A Hat: Finished-not-Finished

This has happened to me a few times: I am at ACW, and I want a project to work on While I am there that is to donate for the next craft sale. Logically, I wasn’t to use some of the yarn they have there.  there that is from the yarn they have. So I find something in the ACW stash, pick a pattern, and work on it for a few Mondays.  Then I realize that if I only work on it at meetings, I will not finish it ’till a craft sale this time next year. So I take it home and potter away on it.

The ACW stash of yarn is mostly acrylic, because that’s what they prefer. I can understand why; it’s sturdy, affordable, and they’re used to working with it, and make gorgeous things from it, so I’m not going to sniff. But every now and then, something really crunchy and woolly and wonderful comes through the stash, and I keep an eye on it.

No one wanted these two little woolly woolly skeins, from some small farm in Ontario, extremely crunchy. Not what you’d call soft, but right up my alley, and I was sure some granola Canadian like me would come through the craft sale and dig it. When the skeins had sat unloved in the ACW stash for a good six months, I took them home and went through my pattern stash to see what they could be.

I decided on the inspiringly beautiful but uninspiringly named “#18 Fair Isle Tam” by Anne Featonby, from my pile of Vogue Knitting magazines, Fall 2009. I even swatched, and washed my swatch. For a hat! I felt so virtuous.

It was really fun to make. I’d been hankering for a spot of fair isle, and this scratched the itch.

I did not feel any concern until I finished it, and noticed… it was kind of large.

Never mind my unkempt face and hair and all these awful phone photos; that hat is definitely on the big side. The brim fit, though, and it seemed to fall into the category of “tam-o-shanter.” I had thoughts of a jaunty yarn-covered button on the top.

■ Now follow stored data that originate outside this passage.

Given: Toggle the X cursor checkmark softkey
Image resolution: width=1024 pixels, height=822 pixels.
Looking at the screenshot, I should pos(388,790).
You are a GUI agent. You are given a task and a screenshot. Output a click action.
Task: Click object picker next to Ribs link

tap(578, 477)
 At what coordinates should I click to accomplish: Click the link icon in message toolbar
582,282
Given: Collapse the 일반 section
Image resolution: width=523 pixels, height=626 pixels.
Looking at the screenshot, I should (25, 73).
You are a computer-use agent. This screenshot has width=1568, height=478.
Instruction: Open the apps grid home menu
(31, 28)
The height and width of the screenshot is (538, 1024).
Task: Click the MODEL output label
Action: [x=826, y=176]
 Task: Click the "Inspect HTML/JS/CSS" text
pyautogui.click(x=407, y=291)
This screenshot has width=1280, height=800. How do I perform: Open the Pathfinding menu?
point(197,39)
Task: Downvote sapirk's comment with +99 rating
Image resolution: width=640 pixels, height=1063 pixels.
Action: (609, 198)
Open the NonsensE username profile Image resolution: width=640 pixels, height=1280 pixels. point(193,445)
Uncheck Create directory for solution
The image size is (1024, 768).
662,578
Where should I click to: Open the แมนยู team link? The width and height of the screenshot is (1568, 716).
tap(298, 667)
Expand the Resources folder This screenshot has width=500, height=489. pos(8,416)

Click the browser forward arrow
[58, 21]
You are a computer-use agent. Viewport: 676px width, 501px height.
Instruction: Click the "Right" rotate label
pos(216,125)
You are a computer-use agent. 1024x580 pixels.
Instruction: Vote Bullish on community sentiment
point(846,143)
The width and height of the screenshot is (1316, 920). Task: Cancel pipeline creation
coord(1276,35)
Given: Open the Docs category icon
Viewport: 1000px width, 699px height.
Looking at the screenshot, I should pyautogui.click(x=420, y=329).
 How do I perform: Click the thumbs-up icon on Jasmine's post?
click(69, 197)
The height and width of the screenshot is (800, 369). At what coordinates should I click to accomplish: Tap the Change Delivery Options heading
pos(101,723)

But I still had to block it. Not just on principle; the fair isle really needed a good soak to even out my work.

Oh dear. Once wet, it just flopped over my largest dinner plate. I ended up stretching it over my largest pyrex bowl.

After a couple days of drying, it’s beautiful, but completely ridiculous.

I wore it around for a few hours to see how it wore. The washing and Eucalan had softened it up, so it was comfortable enough, but it was like wearing a sleeping bag on my head. Or an entire extra head of hair.

I think my only recourse to make something saleable is to felt it. The brim stretched out a bit over the pyrex, so I’m not worried about that getting too small. I’m just waiting for the right moment, when I can hover over the washing machine for fifteen minutes and there’s not already a bunch of dirty training pants already in there, to do it. I’m also maybe working up the nerve… it’s so beautiful; I don’t want to ruin it.

But I’d better. I don’t think we have a large enough supply of committed Rastafarians in Iqaluit to make it likely this will find a forever home otherwise!


4 thoughts on “A Hat: Finished-not-Finished

  1. I have a hat just like this! But after many washings, watching it not felt, I read the yarn label. Nylon content. I still wear it from time to time, just because.